Dal 26 al 28 luglio, ospiti illustri e momenti di intrattenimento per riflettere su temi cruciali per Taranto
L’attesa cresce per la X edizione della Festa dell’Usb, che si svolgerà il 26, 27 e 28 luglio presso l’ex Batteria Cattaneo a Gandoli. L’evento, divenuto un appuntamento fisso dell’estate tarantina, è stato presentato questa mattina al Castello Muscettola di Leporano, alla presenza del sindaco Vincenzo Damiano e dell’assessore Jolanda Lotta.
L’iniziativa promette un programma ricco, alternando dibattiti a momenti di intrattenimento.
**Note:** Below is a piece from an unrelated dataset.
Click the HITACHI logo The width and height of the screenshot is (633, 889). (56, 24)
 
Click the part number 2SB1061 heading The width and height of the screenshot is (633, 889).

La serata inaugurale vedrà la partecipazione del Ministro delle Imprese e del Made in Italy, Adolfo Urso, e del presidente della Regione, Michele Emiliano, per discutere le problematiche dello stabilimento siderurgico con Franco Rizzo e Sasha Colautti dell’Usb.
La seconda serata si concentrerà sulla realtà delle Sanitaservice, con interventi di figure chiave nel settore sanitario e politico regionale. Oltre alle istituzioni politiche, sono attesi il direttore generale dell’Asl di Taranto Gregorio Colacicco, il direttore amministrativo Vito Santoro, l’amministratore unico della Sanitaservice Taranto Giuseppe Pulito e Francesco Massaro, amministratore unico della Sanitaservice di Lecce
La terza serata offrirà riflessioni sulla sicurezza sul lavoro, con la rappresentazione teatrale “La Gru”, diretta da Alfredo Traversa. A questa si unirà l’intervento di Amedeo Zaccaria, che porterà la sua esperienza diretta, e di rappresentanti della “Rete Iside”.
“Festeggiamo il decimo anno con l’obiettivo di stimolare riflessione e offrire anche momenti di spensieratezza. Forti dei circa 15.000 visitatori dello scorso anno, ci impegniamo a migliorare ulteriormente”, dichiara Francesco Rizzo.
Nel corso delle tre serate, verrà inoltre allestito un banchetto per la raccolta firme contro l’autonomia differenziata e sarà possibile degustare birra artigianale prodotta all’interno della casa circondariale di Taranto. Cabaret e musica arricchiranno l’atmosfera di ogni serata, sotto la direzione artistica di Michele Altamura.